What did NHC executive Ben Anderson Flatt Sr report in this Form 4 filing?

He reported exercising stock options for 3,734 National Healthcare Corp shares at $53.94 per share. The company withheld 1,909 shares at $176.81 per share to cover the exercise price and taxes, leaving him with 21,375.0547 directly owned shares.

How many National Healthcare Corp shares does the NHC executive own after these transactions?

After the reported transactions, he directly beneficially owns 21,375.0547 shares of National Healthcare Corp common stock. This figure reflects his total direct holdings following the option exercise and the related share withholding for payment of exercise price and tax obligations.

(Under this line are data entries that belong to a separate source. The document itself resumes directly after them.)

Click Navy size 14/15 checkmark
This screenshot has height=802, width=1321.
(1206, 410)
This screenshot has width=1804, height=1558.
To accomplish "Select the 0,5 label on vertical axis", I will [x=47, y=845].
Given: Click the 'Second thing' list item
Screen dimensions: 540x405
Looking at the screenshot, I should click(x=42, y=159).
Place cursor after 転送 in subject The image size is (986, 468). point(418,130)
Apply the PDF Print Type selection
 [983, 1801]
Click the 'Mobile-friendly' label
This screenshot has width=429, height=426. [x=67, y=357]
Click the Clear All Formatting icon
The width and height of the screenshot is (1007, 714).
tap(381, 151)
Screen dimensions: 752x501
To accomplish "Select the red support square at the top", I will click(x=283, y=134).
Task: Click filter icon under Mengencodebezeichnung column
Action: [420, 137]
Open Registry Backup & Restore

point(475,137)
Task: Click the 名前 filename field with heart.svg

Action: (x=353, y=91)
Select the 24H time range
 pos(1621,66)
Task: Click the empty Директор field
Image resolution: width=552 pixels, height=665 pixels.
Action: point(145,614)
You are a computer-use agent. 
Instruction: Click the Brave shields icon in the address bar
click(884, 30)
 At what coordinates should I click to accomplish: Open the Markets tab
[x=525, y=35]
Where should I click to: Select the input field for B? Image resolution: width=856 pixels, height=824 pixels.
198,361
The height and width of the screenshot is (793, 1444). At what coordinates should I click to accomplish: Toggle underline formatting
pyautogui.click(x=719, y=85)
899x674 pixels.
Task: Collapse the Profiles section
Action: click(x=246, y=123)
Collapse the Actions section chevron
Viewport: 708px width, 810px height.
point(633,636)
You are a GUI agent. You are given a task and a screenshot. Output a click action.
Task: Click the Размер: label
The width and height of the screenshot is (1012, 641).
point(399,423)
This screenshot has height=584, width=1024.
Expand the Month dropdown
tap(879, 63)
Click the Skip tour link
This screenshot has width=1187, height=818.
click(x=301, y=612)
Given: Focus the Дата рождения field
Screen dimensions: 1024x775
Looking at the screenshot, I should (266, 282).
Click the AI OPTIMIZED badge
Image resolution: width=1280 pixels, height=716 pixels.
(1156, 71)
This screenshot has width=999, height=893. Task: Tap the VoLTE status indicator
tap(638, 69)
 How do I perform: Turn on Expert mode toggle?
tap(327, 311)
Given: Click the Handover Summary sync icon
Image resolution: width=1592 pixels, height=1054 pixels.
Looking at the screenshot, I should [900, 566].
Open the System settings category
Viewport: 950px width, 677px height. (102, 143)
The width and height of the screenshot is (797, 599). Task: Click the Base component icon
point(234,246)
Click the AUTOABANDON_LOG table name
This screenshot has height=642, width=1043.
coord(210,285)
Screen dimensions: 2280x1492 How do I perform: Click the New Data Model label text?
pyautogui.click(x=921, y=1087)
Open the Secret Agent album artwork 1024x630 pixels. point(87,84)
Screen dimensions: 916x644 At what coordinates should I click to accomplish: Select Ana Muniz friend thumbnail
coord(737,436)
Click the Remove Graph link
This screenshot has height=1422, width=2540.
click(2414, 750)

Were any NHC shares sold on the open market in this Form 4?

The filing shows no open-market sales; instead, 1,909 shares were withheld by the company at $176.81 per share. Those shares were applied to pay the option exercise price and withholding taxes, which is a non-market tax-withholding disposition rather than an investor-directed sale.

What stock options does the NHC executive still hold after this Form 4?

He retains options linked to 8,000 underlying shares at $94.10, expiring in 2029, 9,000 underlying shares at $90.62, expiring in 2030, and 14,000 underlying shares at $157.13, expiring in 2031. All represent potential future acquisitions of National Healthcare Corp common stock.

How many NHC shares were acquired through option exercise in this filing?

The executive exercised options covering 3,734 shares of National Healthcare Corp common stock at a $53.94 exercise price. These options were originally granted under the 2020 Omnibus Equity Incentive Plan and are exempt from Section 16(b) short-swing profit rules under Rule 16b-3(d).